New state law takes aim at tackling in-school bullying

BETH YOUNG FILE PHOTO | Brittney Longley gives Pulith Pieris a ribbon as part of last year’s anti-bullying project at Mattituck High School.

Bullies may have a more difficult time getting under the skin of their fellow students on the North Fork and across New York State this school year.

Educators hope that’s the result of the new Dignity for All Students Act (DASA), which was signed into law by former governor David Patterson in 2010 but didn’t take effect until this summer.

The law requires school boards statewide to adopt a uniform set of guidelines for what constitutes harassment and discrimination and provide a clear chain of command within their schools for students and parents confronted with bullying. It also requires that parents be notified of the changes.

Most local schools plan to send information on the new law home with students in the upcoming weeks.

“It’s certainly something that warrants an ongoing dialogue on a number of fronts,” Southold Superintendent David Gamberg said at a recent school board meeting. “It’s pretty far-reaching. The premise is to ensure greater protections for various classes of students that, over time, have received harassment and discrimination.

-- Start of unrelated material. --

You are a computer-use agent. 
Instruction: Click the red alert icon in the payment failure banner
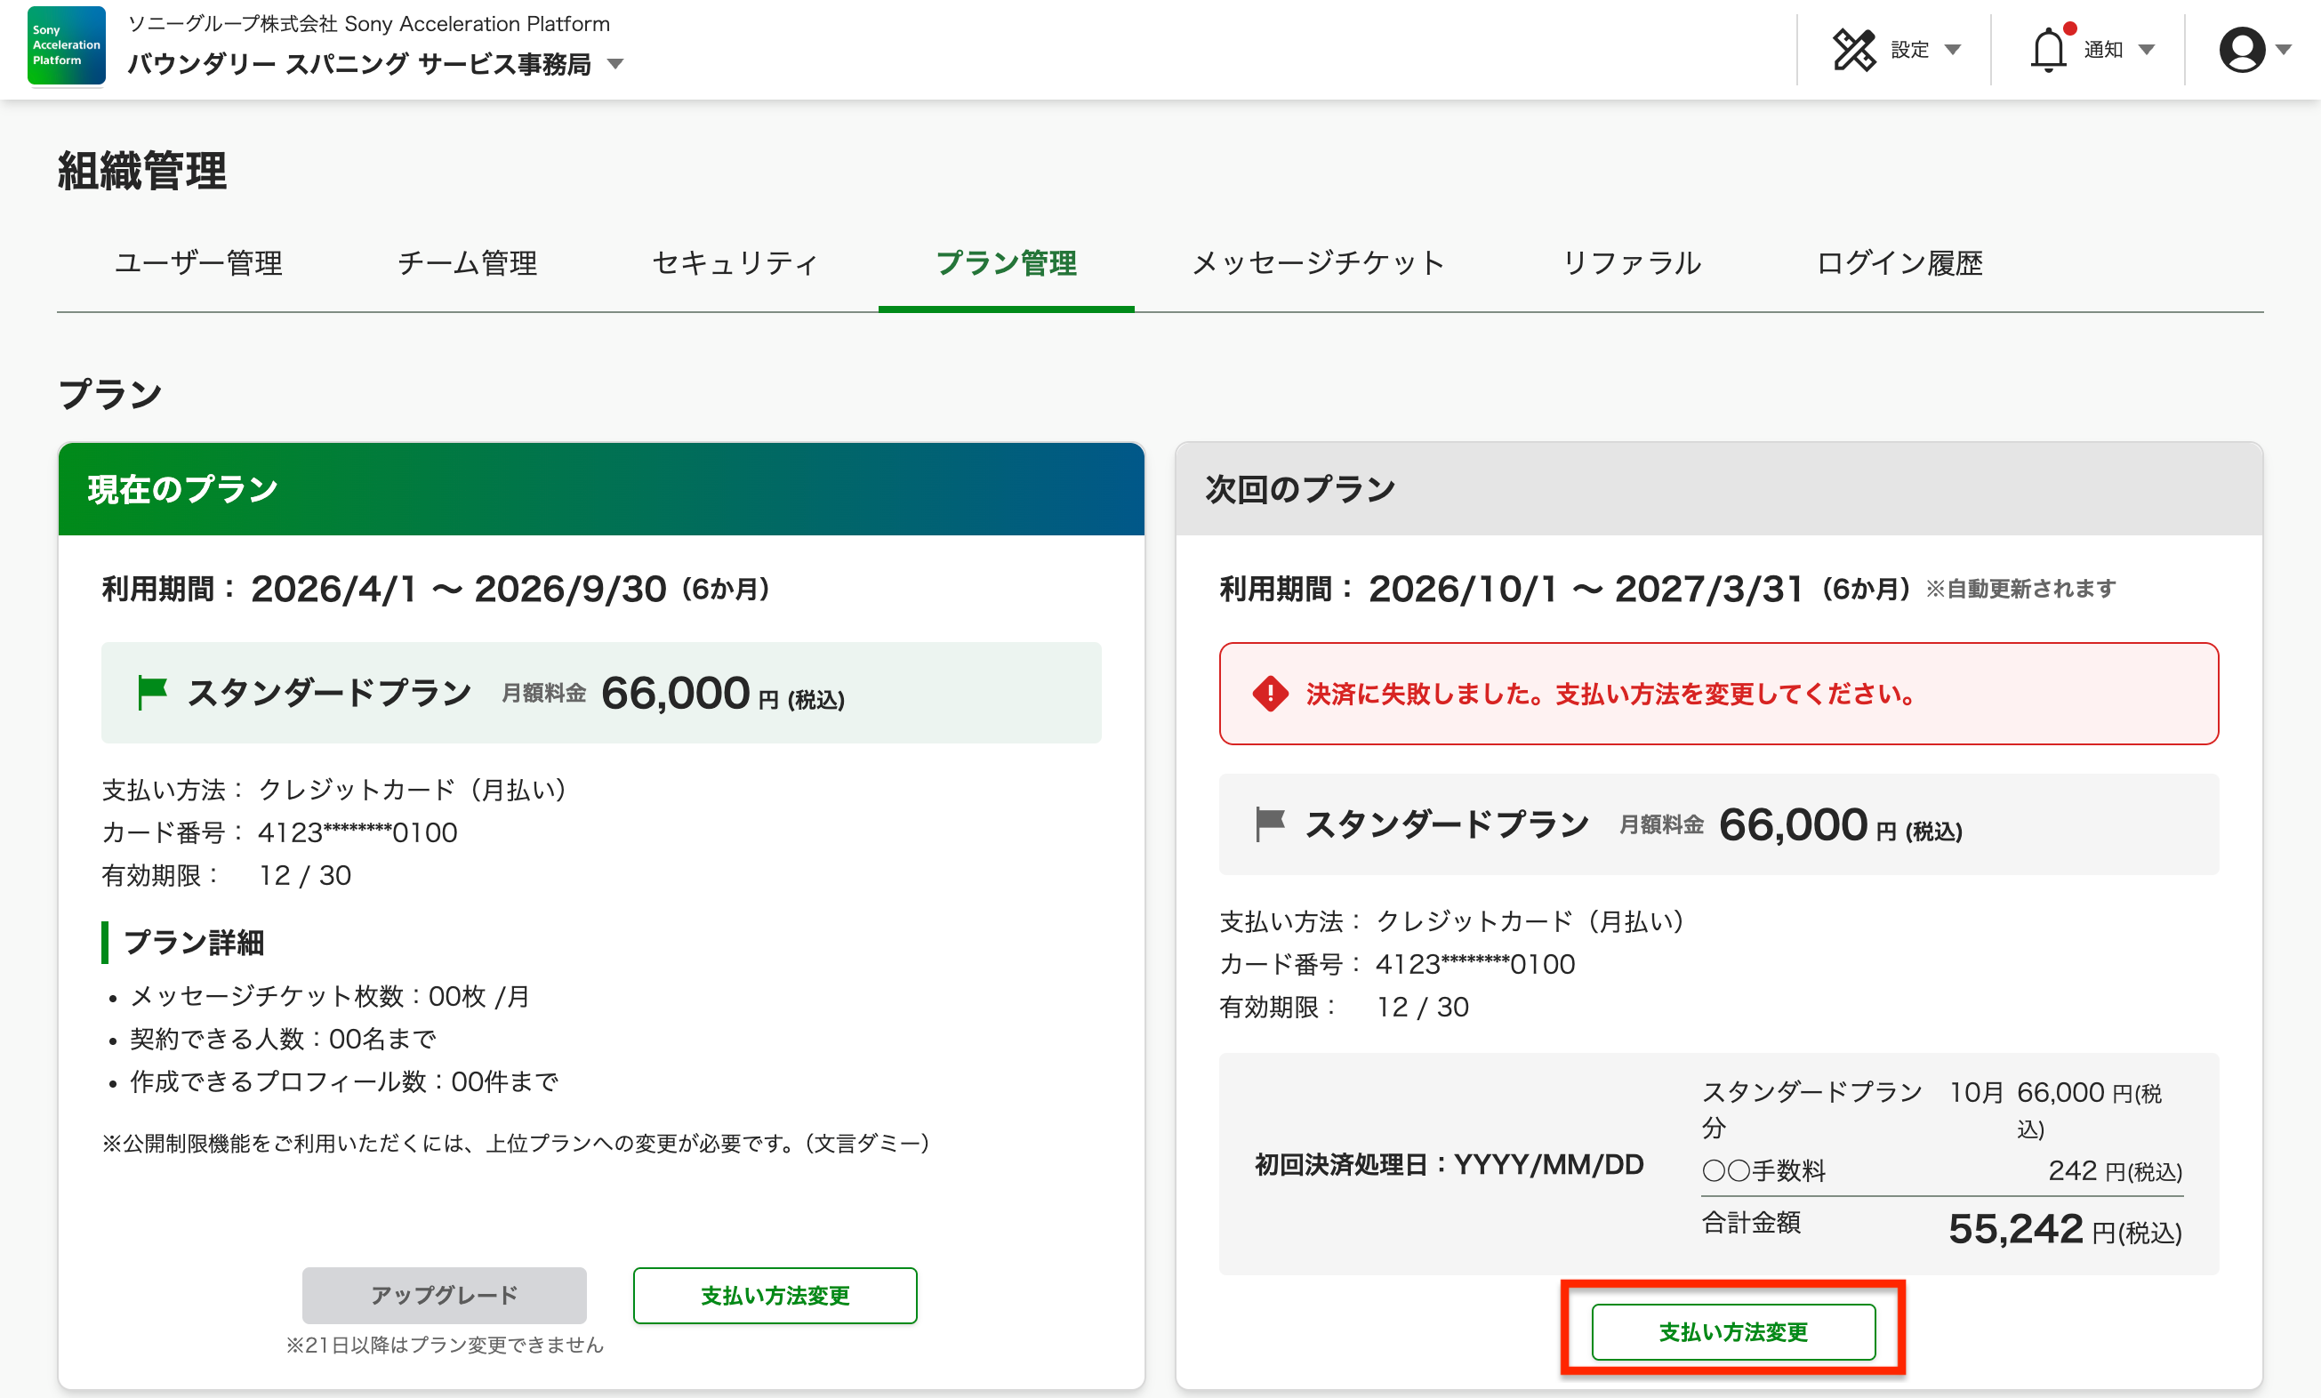(1270, 694)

We must do things, educationally speaking, to prevent feelings of being mistreated.”

Each school within a district is required to name a dignity act coordinator, usually someone in the school’s guidance office, who receives and responds to complaints and reports them to the state, which is also now gathering more data on incidents of harassment.

The state requires that districts “maintain a climate of mutual respect and dignity for all students regardless of actual or perceived race, color, weight, national origin, ethnic group, religion, religious practice, disability, sexual orientation, gender or sex.”

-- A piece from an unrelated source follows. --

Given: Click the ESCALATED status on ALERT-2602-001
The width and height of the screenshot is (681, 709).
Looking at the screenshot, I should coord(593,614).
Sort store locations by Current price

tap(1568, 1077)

The law requires districts to spell out disciplinary practices, which should be “measured, balanced and age appropriate,” in their codes of conduct, which will be sent home with students at the beginning of the school year.

The Mattituck-Cutchogue School District, which came under fire from members of the African-American community several years ago for its lack of staff diversity, has engaged in several years of soul-searching to determine what it should do better for minority students.

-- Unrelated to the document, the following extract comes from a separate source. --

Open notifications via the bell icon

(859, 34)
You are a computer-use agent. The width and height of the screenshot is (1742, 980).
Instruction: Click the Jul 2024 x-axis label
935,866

The school has been working with students across grade levels to understand how students and teachers feel about discrimination.

Cutchogue East principal Anne Smith said at a recent school board meeting that she wants to engage fifth- and sixth-graders in discussions about what it means to be treated differently on the basis of factors over which one has no control.

“Harassment and bullying mean something entirely different to different students,” said board member Janique Nine. “Some students don’t even know when they’re bullying or being bullied.”

High school principal Shawn Petretti said it was important to remember that every instance of harassment has its own circumstances, which must be taken into account when meting out punishment.

“There’s no blanket way of handling different situations,” he said. “There are students who have been suspended, who have harassment on their behavior record. What’s accepted in the workplace? We’re trying to bring that expectation here. It goes beyond student on student. It’s also about how teachers and coaches talk. We need to make everyone aware of the tone they use with people.”

Mr. Gamberg, from Southold, agrees.

“We’re definitely going to create dialogue among teachers, and between students and teachers,” he said. “It goes without saying that as an educational community, it’s part of the process. If we handle that proactively, I don’t think we have any issues. Clearly, things are a matter of interpretation. People have to live by the golden rule. That should be the law of the land.”